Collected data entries
● ● ● ● ●

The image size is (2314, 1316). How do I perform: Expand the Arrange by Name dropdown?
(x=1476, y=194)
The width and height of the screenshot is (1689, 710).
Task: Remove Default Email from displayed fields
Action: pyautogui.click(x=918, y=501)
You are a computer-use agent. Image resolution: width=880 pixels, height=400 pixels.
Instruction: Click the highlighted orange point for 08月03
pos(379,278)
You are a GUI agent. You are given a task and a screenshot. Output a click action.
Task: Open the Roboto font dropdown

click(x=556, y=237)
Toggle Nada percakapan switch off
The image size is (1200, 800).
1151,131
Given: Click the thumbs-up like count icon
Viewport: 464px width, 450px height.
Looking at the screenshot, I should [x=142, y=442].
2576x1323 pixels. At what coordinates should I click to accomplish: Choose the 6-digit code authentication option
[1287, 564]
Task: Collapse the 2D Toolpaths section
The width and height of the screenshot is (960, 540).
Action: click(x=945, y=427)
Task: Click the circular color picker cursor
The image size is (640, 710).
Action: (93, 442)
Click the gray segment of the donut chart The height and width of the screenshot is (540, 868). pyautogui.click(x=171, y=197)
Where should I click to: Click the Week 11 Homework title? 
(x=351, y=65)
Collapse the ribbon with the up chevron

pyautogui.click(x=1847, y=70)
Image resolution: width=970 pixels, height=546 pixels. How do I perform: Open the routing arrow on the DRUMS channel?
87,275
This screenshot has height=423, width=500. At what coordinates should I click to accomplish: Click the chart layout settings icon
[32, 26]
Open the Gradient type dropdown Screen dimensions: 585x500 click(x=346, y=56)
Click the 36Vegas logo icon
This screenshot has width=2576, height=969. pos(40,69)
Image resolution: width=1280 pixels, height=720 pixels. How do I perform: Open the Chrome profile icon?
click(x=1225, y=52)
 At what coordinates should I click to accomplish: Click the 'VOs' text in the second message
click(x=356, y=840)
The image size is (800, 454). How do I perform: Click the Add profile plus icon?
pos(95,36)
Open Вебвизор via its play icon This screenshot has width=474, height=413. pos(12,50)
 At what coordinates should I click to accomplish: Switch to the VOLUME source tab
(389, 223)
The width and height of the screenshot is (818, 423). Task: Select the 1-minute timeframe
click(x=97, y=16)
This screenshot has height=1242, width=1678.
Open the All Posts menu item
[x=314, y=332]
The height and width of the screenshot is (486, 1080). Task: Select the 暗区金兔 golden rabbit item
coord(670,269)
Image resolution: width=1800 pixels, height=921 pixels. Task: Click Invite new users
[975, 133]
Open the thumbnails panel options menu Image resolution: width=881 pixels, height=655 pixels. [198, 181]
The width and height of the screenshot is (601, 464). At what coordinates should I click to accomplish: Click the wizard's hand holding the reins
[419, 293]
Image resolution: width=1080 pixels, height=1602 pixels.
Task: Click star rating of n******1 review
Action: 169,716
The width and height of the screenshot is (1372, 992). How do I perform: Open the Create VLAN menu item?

● ● ● ● ●

Directions —
Each line holding "agent" in the records should be copied out.

Answer box —
You are a computer-use agent. Image resolution: width=880 pixels, height=400 pixels.
You are a GUI agent. You are given a task and a screenshot. Output a click action.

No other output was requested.